I read that wildcards are slower, if you have a more clean
solution (I need anyway that I still can search for
"linc-ZNF6092" in addiction for "ZNF6092") it will be very
welcome.
I have tried a lot of attempts, but the problem still resist.
Maybe could it be caused by another setting than analyzer?
Definitely, I need a step-to-step method for disabling the
analyzer or set it to 'keyword' on all fields of an index. I
tried a lot of attempts but no-one seems to work.

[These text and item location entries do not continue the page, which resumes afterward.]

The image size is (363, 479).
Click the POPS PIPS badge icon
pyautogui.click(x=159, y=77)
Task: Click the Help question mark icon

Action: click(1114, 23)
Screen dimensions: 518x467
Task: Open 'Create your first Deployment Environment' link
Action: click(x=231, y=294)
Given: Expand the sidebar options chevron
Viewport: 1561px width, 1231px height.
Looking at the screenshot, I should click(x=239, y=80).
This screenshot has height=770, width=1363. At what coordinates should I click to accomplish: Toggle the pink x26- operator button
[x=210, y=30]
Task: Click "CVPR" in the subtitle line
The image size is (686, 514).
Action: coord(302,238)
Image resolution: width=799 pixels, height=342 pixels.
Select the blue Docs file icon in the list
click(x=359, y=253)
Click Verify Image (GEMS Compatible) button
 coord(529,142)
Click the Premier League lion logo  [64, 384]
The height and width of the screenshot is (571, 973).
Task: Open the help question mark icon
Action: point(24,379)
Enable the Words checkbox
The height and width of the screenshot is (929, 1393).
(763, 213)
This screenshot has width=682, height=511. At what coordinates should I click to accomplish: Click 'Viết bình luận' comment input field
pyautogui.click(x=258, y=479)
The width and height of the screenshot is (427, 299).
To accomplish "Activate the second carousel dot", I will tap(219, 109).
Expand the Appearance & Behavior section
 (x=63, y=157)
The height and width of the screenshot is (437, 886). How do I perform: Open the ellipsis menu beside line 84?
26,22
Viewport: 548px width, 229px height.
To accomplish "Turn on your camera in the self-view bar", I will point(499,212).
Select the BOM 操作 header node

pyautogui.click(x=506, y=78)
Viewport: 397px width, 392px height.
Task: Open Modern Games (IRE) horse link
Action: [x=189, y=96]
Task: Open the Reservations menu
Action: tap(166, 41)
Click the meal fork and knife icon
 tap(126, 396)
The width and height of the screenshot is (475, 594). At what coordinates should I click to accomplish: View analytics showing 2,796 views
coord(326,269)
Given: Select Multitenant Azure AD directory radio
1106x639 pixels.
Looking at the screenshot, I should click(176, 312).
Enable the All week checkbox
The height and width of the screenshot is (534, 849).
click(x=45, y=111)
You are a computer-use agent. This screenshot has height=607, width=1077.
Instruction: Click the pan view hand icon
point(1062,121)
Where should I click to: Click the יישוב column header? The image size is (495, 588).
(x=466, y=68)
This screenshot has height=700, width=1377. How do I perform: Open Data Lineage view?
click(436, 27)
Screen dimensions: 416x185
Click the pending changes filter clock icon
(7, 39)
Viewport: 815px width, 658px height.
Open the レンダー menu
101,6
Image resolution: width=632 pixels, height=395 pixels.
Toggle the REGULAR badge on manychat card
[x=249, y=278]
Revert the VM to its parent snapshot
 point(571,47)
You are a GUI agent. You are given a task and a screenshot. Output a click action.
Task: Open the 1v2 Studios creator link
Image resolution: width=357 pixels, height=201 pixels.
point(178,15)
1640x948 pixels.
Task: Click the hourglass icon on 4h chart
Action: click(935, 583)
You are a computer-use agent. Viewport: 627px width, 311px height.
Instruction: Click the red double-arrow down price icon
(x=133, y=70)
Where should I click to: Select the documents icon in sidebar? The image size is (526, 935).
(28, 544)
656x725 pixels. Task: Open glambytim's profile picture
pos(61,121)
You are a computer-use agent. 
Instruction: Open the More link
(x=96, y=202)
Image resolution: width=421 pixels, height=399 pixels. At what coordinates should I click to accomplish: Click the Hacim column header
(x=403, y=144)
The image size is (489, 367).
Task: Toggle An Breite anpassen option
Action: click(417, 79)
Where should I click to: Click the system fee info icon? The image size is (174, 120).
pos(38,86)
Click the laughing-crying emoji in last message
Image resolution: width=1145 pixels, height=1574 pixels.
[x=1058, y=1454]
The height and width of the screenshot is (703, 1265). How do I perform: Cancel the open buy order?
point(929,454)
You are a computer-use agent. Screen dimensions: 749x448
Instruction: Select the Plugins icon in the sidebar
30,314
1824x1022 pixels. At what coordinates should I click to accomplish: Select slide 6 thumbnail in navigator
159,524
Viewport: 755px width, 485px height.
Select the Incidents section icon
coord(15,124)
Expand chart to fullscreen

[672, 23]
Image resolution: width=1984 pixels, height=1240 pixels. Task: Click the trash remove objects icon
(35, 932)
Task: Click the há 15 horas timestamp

This situation cause me much problems, I need that ES do not
tokenize my literal strings, why there isn't a clear method to
switch of it?
Thanks everyones.
OK, after a lot of attempts I can finally set analyezer to
'keyword' for default. I do this with:
@es_client.indices.create index: "test", body: { "index" => { "analysis" => { "analyzer" => { "default" => { "type" => "keyword" }}}}}
Now I have solved some problems, I finally can do exact matching
stuff with 'term' query, for example on a path
'/home/data/foo.bar' or on a gene-id 'ENSG00000186092'.
The bad things are that problems with 'query_string' even worsen.
It seems that query_string can't work with not analyzed fields.
If I try a trivial:
@es_client.search index: "test", body: {"query" => { "query_string" => { "query" => "ENSG00000186092" }}}
Nothing works (0 results found). Text hasn't spaces or other
special characters that could create problems with tokenization.
So what's the problem?
Can a solution be the use of a 'fake' pattern tokenizer with
pattern "$^" (this should create a non-matchable pattern, with
result alike the 'keyword' analyzer)?
Any other idea will be very appreciated.
Problems with search derived probably by the fact that query_string
automatically make lovercased all words. It's behavior caused by
'lowercase' filter automatically inserted.
I can't find on the web any examples about setting of
analyzers/tokenizers/filters via ruby APIs. The only one that seems
to work well is the pulled over method for set the default analyzer
when a new index is created. Any suggestion?
I need valid method for set them in custom fields/searches etc.